L’essor du terrorisme globalisé dans les années 1970 correspond à une époque où les groupes terroristes commencent à coopérer internationalement et à profiter d’une couverture médiatique accrue pour atteindre des cibles à l’échelle mondiale. À cette époque, l’Organisation de Libération de la Palestine (OLP) sous Yasser Arafat, voyant l’abandon de la Palestine par l’Égypte, se tourne vers le terrorisme comme outil politique pour attirer l’attention internationale, notamment avec la prise d’otages des Jeux olympiques de Munich en 1972 par Septembre Noir. Ce phénomène de coopération transnationale devient de plus en plus courant avec la création de liens entre l’OLP et d’autres mouvements tels que l’Armée rouge japonaise, comme le montre le détournement d’un avion japonais en 1972. Ce type de terrorisme globalisé se complexifie et devient un moyen d’action de choix pour les groupes qui manquent de ressources, mais qui cherchent à obtenir une visibilité internationale et un impact psychologique significatif.
À la fin des années 1990, le terrorisme devient une stratégie asymétrique contre les grandes puissances, culminant avec les attaques du 11 septembre 2001 par Al-Qaïda, qui frappe les États-Unis en plein cœur et fait plus de 2 900 victimes.

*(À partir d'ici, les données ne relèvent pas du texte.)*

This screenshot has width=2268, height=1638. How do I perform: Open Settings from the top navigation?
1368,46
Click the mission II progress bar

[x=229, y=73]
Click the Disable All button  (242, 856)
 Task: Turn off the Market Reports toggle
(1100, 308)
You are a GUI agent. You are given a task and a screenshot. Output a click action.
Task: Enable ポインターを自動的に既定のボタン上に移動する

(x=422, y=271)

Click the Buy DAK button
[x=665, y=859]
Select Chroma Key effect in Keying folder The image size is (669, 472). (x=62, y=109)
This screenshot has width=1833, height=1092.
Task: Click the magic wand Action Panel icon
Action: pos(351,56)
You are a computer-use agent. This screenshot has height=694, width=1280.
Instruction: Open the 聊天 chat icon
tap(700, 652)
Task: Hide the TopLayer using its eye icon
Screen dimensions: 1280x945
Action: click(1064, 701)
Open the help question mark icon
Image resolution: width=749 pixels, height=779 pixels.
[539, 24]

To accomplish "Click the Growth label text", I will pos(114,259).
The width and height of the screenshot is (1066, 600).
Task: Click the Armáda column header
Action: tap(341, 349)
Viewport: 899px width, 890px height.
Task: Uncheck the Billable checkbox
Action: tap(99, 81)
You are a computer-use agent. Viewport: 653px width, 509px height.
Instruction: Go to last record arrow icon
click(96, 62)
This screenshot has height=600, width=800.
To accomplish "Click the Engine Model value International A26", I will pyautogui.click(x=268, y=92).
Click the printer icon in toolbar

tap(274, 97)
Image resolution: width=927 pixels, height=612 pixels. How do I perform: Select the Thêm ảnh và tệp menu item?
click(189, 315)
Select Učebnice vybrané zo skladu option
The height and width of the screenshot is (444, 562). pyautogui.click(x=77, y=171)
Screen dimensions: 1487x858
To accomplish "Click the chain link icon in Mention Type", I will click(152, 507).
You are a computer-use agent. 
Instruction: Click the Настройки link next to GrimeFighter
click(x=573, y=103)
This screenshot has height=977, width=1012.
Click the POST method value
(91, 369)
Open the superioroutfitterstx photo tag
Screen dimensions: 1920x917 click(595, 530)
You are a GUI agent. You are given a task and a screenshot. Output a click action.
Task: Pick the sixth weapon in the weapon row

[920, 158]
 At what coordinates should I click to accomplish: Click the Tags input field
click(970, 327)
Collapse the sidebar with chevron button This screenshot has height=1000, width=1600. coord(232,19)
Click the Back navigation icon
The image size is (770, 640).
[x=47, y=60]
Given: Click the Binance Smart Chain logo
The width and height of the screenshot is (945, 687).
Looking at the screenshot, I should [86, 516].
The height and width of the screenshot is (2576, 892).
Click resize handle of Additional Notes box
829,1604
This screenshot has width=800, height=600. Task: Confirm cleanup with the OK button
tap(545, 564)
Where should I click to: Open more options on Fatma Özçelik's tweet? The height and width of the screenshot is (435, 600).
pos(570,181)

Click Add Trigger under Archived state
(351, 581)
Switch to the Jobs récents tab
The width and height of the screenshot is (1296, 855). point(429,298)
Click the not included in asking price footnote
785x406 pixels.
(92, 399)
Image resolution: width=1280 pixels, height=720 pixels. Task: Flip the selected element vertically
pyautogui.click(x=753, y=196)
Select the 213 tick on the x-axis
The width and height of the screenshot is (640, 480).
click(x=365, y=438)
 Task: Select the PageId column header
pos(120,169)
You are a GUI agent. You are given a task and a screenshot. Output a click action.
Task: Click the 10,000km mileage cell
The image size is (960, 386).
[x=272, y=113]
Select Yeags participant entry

Cet événement change la nature de la menace, puisque le terrorisme n’est plus seulement un problème régional mais une véritable menace mondiale qui mobilise des moyens logistiques et financiers importants. À travers des attentats spectaculaires, ces groupes exploitent l’impact médiatique pour promouvoir leur cause et cherchent à s’inscrire dans une lutte qui transcende les frontières nationales. Le terrorisme devient ainsi un moyen de guerre médiatique, visant autant à frapper des cibles que les esprits, comme l’illustre le commentaire d’Al-Zawahiri, successeur de Ben Laden, qui qualifie le “djihad médiatique” de moitié de la bataille.
Sur le plan géopolitique, le terrorisme contemporain est alimenté par une combinaison d’idéologies radicales, de conflits religieux et de stratégies politiques visant à atteindre des objectifs spécifiques par la violence. Les motivations de groupes comme Al-Qaïda ou l’État Islamique (ISIS) reposent sur une interprétation extrémiste de la religion, où la violence est perçue comme un moyen légitime d’atteindre un but spirituel et politique, tel que l’établissement d’un califat pour ISIS. L’idéologie joue un rôle crucial, justifiant une violence sans limite contre ceux considérés comme “apostats”.
La montée de groupes terroristes à fort engagement religieux est un phénomène accru par la sécularisation, qui affaiblit les institutions religieuses traditionnelles et favorise l’adhésion à des mouvements sectaires à fort impact psychologique. Dans les régions comme le Moyen-Orient, l’Afrique de l’Ouest et le Caucase, des organisations comme Boko Haram, AQMI et les Talibans adaptent leur stratégie en fonction des dynamiques locales, se finançant par des moyens variés, y compris le trafic de drogue, le racket et la contrebande. La lutte contre ces menaces exige des réponses coordonnées entre États, d’où la multiplication des agences antiterroristes depuis le début des années 2000, notamment avec la création de Homeland Security aux États-Unis et des institutions européennes comme Europol. Cependant, malgré ces efforts, la lutte contre le terrorisme reste complexe en raison de sa nature décentralisée et de son évolution rapide. Le terrorisme continue à défier les réponses conventionnelles des États, posant la question de la gestion de la sécurité dans un monde de plus en plus globalisé où la coopération internationale reste cruciale pour endiguer la violence et protéger les populations.